What you need to do => Which lines of the listing below contain the word "size"? Copy each of them.

Data listing =>
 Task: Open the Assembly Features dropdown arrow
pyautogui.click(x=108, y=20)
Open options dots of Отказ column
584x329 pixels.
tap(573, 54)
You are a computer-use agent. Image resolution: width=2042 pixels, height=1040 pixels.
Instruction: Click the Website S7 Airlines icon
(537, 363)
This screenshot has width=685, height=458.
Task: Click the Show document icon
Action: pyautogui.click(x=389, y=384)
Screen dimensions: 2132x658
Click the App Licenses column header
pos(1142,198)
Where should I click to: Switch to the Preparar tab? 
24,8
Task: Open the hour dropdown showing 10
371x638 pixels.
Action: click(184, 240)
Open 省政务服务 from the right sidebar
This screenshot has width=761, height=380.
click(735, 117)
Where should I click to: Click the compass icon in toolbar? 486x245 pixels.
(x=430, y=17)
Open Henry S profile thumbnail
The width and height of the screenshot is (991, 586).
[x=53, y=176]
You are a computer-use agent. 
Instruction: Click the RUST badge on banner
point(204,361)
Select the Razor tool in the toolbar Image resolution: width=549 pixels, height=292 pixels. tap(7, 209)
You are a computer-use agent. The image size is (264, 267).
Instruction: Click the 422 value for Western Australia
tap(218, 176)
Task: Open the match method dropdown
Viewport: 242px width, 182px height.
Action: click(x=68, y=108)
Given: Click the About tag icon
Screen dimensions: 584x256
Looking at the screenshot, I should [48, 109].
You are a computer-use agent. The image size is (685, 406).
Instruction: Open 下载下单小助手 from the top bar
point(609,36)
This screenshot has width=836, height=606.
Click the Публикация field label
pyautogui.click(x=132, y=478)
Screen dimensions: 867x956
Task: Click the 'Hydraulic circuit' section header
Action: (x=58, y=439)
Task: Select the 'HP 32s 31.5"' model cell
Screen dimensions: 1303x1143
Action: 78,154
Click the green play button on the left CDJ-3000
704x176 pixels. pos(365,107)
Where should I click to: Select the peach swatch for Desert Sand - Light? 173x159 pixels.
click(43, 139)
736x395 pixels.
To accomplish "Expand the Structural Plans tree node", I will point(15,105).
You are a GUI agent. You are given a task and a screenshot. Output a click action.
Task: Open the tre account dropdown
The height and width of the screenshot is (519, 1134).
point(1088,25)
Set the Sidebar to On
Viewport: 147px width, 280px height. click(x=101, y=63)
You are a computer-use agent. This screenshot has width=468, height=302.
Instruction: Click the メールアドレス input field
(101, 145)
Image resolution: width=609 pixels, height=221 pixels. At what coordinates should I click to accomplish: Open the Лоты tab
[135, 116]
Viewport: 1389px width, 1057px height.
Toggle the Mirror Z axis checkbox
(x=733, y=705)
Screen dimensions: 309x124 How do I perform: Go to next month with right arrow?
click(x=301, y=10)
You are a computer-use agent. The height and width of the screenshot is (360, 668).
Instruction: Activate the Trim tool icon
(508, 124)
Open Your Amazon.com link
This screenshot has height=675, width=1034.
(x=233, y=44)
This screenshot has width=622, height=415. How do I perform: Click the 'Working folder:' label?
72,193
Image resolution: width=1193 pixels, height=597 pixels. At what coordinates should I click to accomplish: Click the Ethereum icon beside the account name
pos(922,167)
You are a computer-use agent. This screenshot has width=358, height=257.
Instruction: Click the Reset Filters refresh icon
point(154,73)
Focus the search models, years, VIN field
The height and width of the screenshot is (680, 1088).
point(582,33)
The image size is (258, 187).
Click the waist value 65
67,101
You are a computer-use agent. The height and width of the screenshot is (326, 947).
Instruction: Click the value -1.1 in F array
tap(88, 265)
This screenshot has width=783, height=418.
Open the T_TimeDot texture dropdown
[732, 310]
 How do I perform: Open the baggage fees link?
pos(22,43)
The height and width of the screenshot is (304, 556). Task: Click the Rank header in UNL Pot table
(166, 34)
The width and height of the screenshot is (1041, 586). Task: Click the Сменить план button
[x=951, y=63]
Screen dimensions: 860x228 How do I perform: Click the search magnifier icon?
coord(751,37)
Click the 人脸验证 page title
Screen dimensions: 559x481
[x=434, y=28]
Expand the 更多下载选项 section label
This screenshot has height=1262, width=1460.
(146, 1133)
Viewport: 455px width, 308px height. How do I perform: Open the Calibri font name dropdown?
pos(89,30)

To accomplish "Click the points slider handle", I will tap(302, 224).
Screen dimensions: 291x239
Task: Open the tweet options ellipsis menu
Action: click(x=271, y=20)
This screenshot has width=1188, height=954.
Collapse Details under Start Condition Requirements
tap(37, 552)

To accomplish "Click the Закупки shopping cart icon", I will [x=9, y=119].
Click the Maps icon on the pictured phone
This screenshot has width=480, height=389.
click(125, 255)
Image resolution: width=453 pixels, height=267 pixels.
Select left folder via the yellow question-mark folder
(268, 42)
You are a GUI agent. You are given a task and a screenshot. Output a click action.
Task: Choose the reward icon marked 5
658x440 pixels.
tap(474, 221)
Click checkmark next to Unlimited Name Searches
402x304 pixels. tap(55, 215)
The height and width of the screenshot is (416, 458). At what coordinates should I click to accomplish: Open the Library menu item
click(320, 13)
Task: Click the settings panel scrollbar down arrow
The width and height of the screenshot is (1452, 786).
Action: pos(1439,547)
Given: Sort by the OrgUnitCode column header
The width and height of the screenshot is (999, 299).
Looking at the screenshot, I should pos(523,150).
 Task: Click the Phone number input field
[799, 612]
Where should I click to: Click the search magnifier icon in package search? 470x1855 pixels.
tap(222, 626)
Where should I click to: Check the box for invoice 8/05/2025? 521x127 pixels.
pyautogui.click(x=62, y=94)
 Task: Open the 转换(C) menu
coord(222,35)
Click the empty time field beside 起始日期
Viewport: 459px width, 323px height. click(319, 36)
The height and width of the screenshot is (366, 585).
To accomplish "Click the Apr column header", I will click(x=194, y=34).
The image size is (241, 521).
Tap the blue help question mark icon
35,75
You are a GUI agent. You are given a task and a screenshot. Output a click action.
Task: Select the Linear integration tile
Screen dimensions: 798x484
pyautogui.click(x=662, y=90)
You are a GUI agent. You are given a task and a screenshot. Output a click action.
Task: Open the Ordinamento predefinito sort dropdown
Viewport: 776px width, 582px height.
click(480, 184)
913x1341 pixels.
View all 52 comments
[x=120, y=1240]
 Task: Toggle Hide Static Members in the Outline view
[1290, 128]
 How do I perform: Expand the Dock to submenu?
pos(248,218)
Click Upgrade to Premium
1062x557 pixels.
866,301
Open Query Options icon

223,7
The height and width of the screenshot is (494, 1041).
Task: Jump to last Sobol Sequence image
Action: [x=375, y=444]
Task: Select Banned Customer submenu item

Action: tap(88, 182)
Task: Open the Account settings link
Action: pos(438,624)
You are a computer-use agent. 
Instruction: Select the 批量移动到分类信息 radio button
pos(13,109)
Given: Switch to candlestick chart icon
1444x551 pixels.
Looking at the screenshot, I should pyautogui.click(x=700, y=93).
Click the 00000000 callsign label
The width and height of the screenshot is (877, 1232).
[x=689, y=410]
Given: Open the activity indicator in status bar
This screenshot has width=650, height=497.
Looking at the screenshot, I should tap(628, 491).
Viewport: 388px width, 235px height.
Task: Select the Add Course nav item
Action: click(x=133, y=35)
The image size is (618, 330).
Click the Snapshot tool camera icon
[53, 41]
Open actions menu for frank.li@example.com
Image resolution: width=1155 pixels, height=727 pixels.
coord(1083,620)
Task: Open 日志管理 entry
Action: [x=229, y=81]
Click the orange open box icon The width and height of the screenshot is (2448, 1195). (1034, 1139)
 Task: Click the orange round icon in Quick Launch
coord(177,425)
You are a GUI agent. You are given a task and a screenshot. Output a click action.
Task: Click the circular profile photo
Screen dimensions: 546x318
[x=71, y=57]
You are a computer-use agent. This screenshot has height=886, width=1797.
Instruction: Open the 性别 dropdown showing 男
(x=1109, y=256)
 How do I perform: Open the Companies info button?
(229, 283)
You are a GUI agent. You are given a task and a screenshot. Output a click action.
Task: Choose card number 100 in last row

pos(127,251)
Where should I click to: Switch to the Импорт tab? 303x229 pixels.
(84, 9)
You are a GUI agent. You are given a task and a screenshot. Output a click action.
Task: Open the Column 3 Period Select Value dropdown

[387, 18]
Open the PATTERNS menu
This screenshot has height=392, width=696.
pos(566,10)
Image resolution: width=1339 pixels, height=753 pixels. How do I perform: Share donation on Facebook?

Exercise answer =>
You are a computer-use agent. The image size is (264, 267).
You are a computer-use agent. The image size is (685, 406).
The image size is (258, 187).
The image size is (241, 521).
The image size is (618, 330).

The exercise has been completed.